■ **Texte extrait**:
──────

8. L'arrêté en litige qui vise les dispositions légales applicables, en particulier l'accord franco-algérien du 27 décembre 1968 modifié, précise que M. B... a présenté une demande d'admission exceptionnelle au séjour sur le fondement de l'article L. 435-1 du code de l'entrée et du séjour des étrangers et du droit d'asile et retient que si la situation des ressortissants algériens relèvent exclusivement de l'accord franco-algérien, sa demande a été examinée dans le cadre du pouvoir discrétionnaire dont dispose le préfet. Il relève que l'intéressé ne justifie pas pouvoir bénéficier à ce titre d'une mesure de régularisation. Il précise également que M. B..., divorcé et père de deux enfants majeurs, ne peut prétendre au bénéfice de l'article 6-5 de l'accord franco-algérien dès lors qu'il ne justifie d'aucun obstacle à la poursuite d'une vie privée et familiale normale en Algérie. Cet arrêté qui rappelle les dispositions de l'article L. 432-1 du code de l'entrée et du séjour des étrangers et du droit d'asile relatives au refus de délivrance d'un titre de séjour en raison de la menace à l'ordre public que constitue la présence en France d'un étranger, mentionne les trois condamnations prononcées à l'encontre de M. B... entre 2007 et 2010 et les délits à l'origine des peines infligées. Enfin, le préfet précise que l'intéressé ne peut se prévaloir des stipulations de l'article 6-1 de l'accord

franco-algérien, en l'absence de justification suffisante de sa résidence en France depuis au moins dix ans, en particulier au titre des années 2012 à 2016. L'arrêté attaqué répond ainsi aux exigences de motivation posées l'article L. 211-5 du code des relations entre le public et l'administration. Dès lors, le moyen tiré de l'insuffisance de motivation de la décision portant refus de titre de séjour doit être écarté.

9. En deuxième lieu, il ne ressort ni de la motivation de l'arrêté attaqué rappelé

ci-dessus, ni des pièces du dossier que le préfet de la Seine-Saint-Denis n'aurait pas procédé à un examen suffisamment approfondi de la situation personnelle de M. B... avant de rejeter sa demande de délivrance d'un titre de séjour. Par suite, le moyen tiré du défaut d'examen sérieux de sa situation doit être écarté.

10. En troisième lieu, aux termes de l'article L. 435-1 du code de l'entrée et du séjour des étrangers et du droit d'asile : " L'étranger dont l'admission au séjour répond à des considérations humanitaires ou se justifie au regard des motifs exceptionnels qu'il fait valoir peut se voir délivrer une carte de séjour temporaire portant la mention " salarié ", " travailleur temporaire " ou " vie privée et familiale ", sans que soit opposable la condition prévue à l'article L. 412-1. / Lorsqu'elle envisage de refuser la demande d'admission exceptionnelle au séjour formée par un étranger qui justifie par tout moyen résider habituellement en France depuis plus de dix ans, l'autorité administrative est tenue de soumettre cette demande pour avis à la commission du titre de séjour prévue à l'article L. 432-14 ".

──────

■ **Consigne A**: Renvoyez, dans le texte extrait, tout le passage qui va de "franco-algérien, en l'absence" jusqu'à "situation doit être écarté.".

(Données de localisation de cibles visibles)
──────

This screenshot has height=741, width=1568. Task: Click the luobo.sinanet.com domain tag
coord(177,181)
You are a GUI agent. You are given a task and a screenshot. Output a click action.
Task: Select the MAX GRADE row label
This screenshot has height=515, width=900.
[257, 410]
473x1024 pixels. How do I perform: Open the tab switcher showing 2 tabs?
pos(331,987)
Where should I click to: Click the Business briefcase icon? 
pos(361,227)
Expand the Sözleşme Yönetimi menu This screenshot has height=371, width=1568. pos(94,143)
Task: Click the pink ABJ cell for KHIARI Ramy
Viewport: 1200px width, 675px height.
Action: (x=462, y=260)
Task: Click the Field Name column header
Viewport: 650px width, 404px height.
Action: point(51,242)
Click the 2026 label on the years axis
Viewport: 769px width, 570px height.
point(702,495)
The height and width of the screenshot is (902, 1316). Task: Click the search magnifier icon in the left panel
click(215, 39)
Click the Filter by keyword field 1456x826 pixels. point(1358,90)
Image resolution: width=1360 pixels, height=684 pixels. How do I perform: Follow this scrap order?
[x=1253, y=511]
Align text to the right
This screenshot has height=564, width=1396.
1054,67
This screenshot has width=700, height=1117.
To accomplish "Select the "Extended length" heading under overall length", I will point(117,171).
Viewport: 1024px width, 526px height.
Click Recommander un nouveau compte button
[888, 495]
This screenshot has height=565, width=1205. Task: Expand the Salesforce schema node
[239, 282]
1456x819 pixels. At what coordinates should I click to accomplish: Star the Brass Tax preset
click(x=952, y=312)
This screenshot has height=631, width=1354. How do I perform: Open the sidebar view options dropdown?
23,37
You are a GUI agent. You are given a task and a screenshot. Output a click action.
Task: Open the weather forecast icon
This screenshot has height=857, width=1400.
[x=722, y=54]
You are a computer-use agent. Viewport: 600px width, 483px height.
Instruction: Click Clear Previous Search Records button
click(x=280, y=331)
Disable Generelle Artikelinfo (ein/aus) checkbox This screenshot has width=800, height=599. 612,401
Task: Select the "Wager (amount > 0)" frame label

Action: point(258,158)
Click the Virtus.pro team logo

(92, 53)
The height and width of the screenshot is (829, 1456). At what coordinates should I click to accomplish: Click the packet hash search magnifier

──────

■ **Consigne B**: Modifiez le listing de la ligne contenant "This screenshot has width=700, height=1117." jusqu'à la fin du listing en remplaçant "magnifier" par "magnifying glass". Redonnez uniquement ces lignes, sans rien changer d'autre.

■ **Réponse complète A**:
franco-algérien, en l'absence de justification suffisante de sa résidence en France depuis au moins dix ans, en particulier au titre des années 2012 à 2016. L'arrêté attaqué répond ainsi aux exigences de motivation posées l'article L. 211-5 du code des relations entre le public et l'administration. Dès lors, le moyen tiré de l'insuffisance de motivation de la décision portant refus de titre de séjour doit être écarté.

9. En deuxième lieu, il ne ressort ni de la motivation de l'arrêté attaqué rappelé

ci-dessus, ni des pièces du dossier que le préfet de la Seine-Saint-Denis n'aurait pas procédé à un examen suffisamment approfondi de la situation personnelle de M. B... avant de rejeter sa demande de délivrance d'un titre de séjour. Par suite, le moyen tiré du défaut d'examen sérieux de sa situation doit être écarté.

■ **Réponse complète B**:
This screenshot has width=700, height=1117.
To accomplish "Select the "Extended length" heading under overall length", I will point(117,171).
Viewport: 1024px width, 526px height.
Click Recommander un nouveau compte button
[888, 495]
This screenshot has height=565, width=1205. Task: Expand the Salesforce schema node
[239, 282]
1456x819 pixels. At what coordinates should I click to accomplish: Star the Brass Tax preset
click(x=952, y=312)
This screenshot has height=631, width=1354. How do I perform: Open the sidebar view options dropdown?
23,37
You are a GUI agent. You are given a task and a screenshot. Output a click action.
Task: Open the weather forecast icon
This screenshot has height=857, width=1400.
[x=722, y=54]
You are a computer-use agent. Viewport: 600px width, 483px height.
Instruction: Click Clear Previous Search Records button
click(x=280, y=331)
Disable Generelle Artikelinfo (ein/aus) checkbox This screenshot has width=800, height=599. 612,401
Task: Select the "Wager (amount > 0)" frame label

Action: point(258,158)
Click the Virtus.pro team logo

(92, 53)
The height and width of the screenshot is (829, 1456). At what coordinates should I click to accomplish: Click the packet hash search magnifying glass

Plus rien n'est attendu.